Of course, there are also opportunist leftists (NGO beneficiaries and Marxists-turned-liberals) and xenophobic nationalists (with fascist tendencies against Iranians, Kurds, and Turks), but these phenomena are only trivial, since their currents are too weak to take the streets and challenge existing power.

Overall and as a prime desideratum, there is a huge and pressing imperative today for Left unity, of all its currents: the left of the Islamic movement, the left of the nationalist movement, and the left of the leftist progressive and revolutionary movement, on the basis of a program of resistance, liberation, and political clarity.  The opposing Right of all those currents is already united and taking action.
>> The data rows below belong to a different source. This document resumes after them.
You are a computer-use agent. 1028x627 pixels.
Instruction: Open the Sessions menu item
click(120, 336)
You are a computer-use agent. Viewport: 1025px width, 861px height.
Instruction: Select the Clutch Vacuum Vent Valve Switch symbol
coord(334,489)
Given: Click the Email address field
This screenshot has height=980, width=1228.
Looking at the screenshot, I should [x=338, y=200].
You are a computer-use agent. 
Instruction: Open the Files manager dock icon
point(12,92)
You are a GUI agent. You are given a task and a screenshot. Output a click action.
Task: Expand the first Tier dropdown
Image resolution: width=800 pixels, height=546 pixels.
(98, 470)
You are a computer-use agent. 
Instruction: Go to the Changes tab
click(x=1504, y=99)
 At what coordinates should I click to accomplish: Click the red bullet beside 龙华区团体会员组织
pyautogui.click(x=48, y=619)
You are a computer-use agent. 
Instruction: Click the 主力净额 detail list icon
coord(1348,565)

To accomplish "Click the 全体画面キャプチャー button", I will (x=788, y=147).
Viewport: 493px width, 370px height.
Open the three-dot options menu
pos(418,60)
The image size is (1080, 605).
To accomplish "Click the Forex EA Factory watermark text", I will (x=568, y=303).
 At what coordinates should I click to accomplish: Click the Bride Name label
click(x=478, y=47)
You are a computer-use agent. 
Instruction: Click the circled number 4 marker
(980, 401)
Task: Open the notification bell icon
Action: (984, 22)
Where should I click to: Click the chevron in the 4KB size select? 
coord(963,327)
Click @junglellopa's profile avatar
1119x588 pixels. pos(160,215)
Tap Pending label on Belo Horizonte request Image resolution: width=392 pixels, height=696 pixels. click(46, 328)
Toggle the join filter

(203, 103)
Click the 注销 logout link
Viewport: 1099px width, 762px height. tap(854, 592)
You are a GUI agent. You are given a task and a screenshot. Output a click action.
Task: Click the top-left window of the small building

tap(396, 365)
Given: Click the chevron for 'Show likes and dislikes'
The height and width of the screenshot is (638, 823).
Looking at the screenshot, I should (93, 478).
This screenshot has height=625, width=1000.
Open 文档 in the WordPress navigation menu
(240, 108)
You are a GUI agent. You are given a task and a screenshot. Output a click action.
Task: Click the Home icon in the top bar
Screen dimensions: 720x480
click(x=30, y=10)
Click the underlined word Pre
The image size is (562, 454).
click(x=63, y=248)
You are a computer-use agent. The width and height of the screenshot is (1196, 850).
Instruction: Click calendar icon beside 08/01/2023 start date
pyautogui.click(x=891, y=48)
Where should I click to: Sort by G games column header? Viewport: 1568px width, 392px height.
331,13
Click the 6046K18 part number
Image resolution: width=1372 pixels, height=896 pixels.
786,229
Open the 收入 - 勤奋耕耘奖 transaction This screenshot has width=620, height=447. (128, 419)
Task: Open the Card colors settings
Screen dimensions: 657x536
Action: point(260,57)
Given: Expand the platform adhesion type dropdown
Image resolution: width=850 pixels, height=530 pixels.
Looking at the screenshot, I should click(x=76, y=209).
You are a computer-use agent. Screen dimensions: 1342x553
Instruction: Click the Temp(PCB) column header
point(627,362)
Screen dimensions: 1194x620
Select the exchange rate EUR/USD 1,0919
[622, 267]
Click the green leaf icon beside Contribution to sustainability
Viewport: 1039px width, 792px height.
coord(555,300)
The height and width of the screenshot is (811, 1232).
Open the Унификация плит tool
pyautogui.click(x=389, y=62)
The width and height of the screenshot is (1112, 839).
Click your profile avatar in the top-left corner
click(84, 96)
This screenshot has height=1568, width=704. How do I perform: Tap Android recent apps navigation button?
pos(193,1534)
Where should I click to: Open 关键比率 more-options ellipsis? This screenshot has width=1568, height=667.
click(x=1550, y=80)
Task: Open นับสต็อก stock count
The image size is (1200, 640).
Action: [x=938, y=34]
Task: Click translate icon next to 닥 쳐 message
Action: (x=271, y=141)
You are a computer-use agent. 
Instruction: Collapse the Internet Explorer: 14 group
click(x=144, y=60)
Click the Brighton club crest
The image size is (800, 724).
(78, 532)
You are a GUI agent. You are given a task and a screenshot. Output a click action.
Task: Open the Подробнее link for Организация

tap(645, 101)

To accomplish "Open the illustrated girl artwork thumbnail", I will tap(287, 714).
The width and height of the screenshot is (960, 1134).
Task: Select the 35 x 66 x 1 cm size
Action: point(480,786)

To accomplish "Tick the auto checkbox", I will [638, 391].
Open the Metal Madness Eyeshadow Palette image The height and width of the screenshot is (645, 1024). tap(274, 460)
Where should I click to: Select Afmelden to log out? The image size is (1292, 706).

1  In Arabic, wasati means middle.  It has religious and political implications in the sense that a wasati movement takes a middle position between two extremes.

Hisham Bustani is the Secretary of the Socialist Thought Forum in Jordan, and a member of the Coordination Committee of the Resistant Arab People’s Alliance.  The original Arabic version of this interview is available online at  The English version, slightly revised, is published here for the first time.